Japan once labeled its whaling vessels with prominent "Research" tags. The country will resume commercial whaling hunts in 2019. Here, the whaling ships Yushin Maru (right) and Yushin Maru No. 2 are seen before leaving for the Antarctic Ocean for a whale hunt in 2015. In the future, Japanese whaling ships will not operate in the Antarctic.
Kyodo
/
Reuters
Japan once labeled its whaling vessels with prominent "Research" tags. The country will resume commercial whaling hunts in 2019. Here, the whaling ships Yushin Maru (right) and Yushin Maru No. 2 are seen before leaving for the Antarctic Ocean for a whale hunt in 2015. In the future, Japanese whaling ships will not operate in the Antarctic.

Japan is withdrawing from an international group that bans commercial whaling, saying it will resume commercial hunts for the first time in 30 years next July. Japan will leave the International Whaling Commission, which put a moratorium on commercial whaling in the 1980s.

"Japan argues that it has a long tradition of whaling, even though Japanese today eat very little whale meat," NPR's Anthony Kuhn reports from Tokyo.

In a notable shift, Japan also said it will no longer conduct controversial hunts in the Antarctic Ocean — where its fleet of whaling ships have killed 333 whales in each of the past two years, under the justification of performing whale research.

After the withdrawal becomes official on June 30, "Japan will conduct commercial whaling within Japan's territorial sea and its exclusive economic zone," said Japanese Chief Cabinet Secretary Yoshihide Suga.

News of Japan's plan to exit the IWC first emerged last week.

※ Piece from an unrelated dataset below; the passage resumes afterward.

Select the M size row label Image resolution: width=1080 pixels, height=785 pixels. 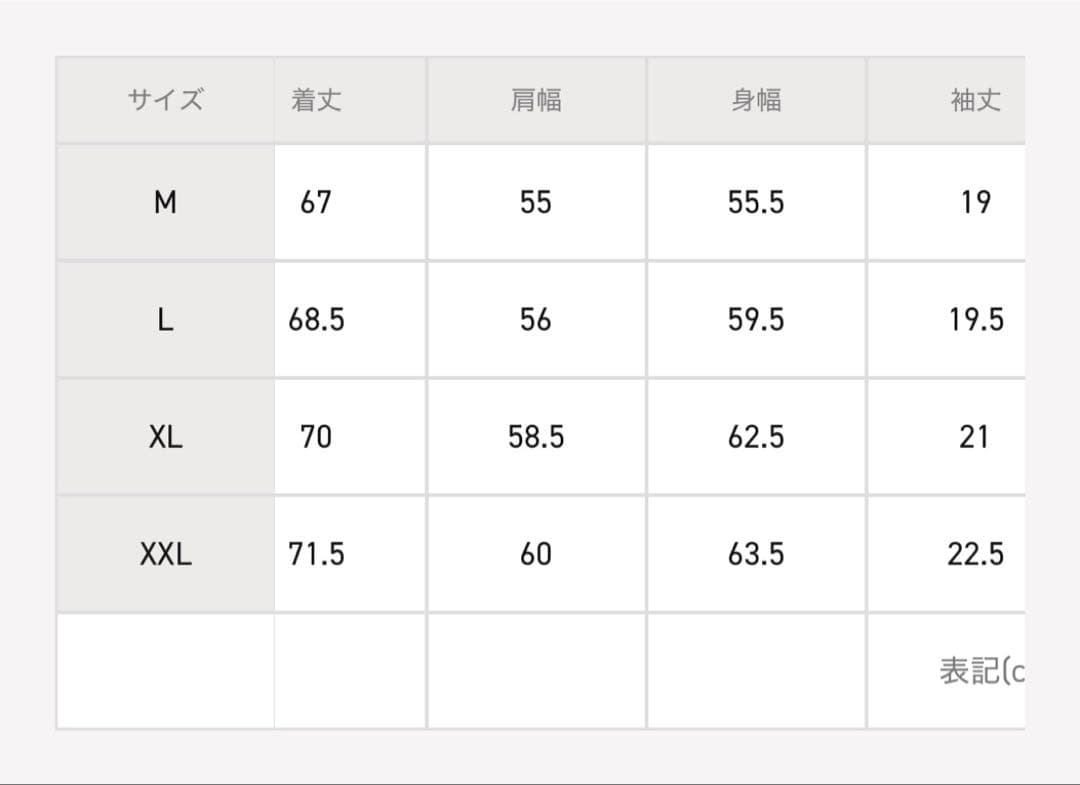(x=165, y=203)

Suga made the move official on Wednesday, saying the commission is focused only on banning whaling, not on regulating the practice to ensure sustainable whale populations.

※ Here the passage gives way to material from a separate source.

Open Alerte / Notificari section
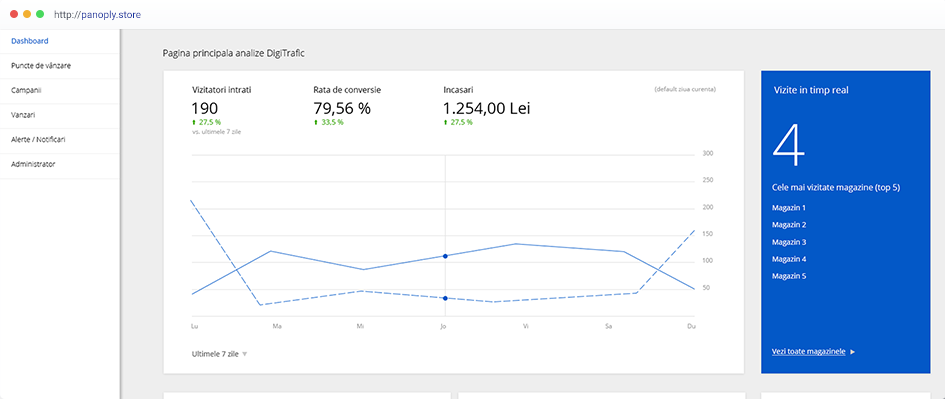This screenshot has height=399, width=945. (38, 139)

Suga said that "although scientific evidence has confirmed that certain whale species/stocks of whales are abundant," anti-whaling countries remain focused "exclusively on the protection of whales."

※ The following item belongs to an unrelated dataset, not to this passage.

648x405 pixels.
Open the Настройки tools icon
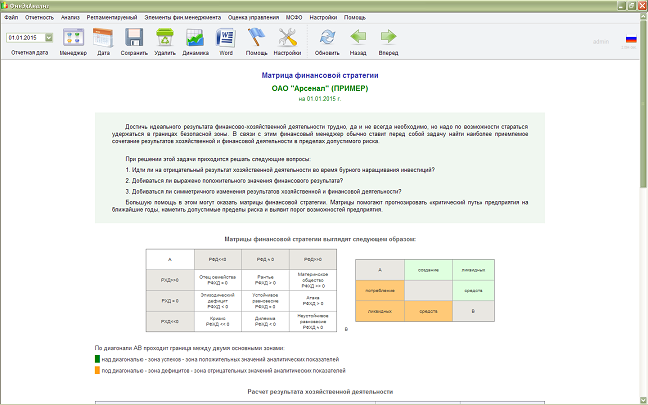pyautogui.click(x=287, y=38)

Criticizing Japan's plan, Humane Society International said that while it welcomes the end of whaling in the Antarctic and other areas in southern waters, the group believes "Japan's decision to leave the rules-based order of the IWC will place its North Pacific whaling program completely outside the bounds of international law."

The Humane Society also said it's concerned that Japan's withdrawal could lead other IWC members to follow suit — possibly reviving the whaling industry and posing renewed threats to humpback, fin and other protected whales.

In addition to Japan, both Norway and Iceland have maintained some level of whaling since the moratorium took effect in 1986, according to the International Fund for Animal Welfare.

Suga said Japan has lost patience with the IWC, citing a lapsed 1990 deadline to modify its whaling moratorium. After Japan's request to adapt the ban fell on deaf ears at the IWC's meeting in September, Suga said, "it unveiled the fact that it is not possible in the IWC even to seek the coexistence of States with different views."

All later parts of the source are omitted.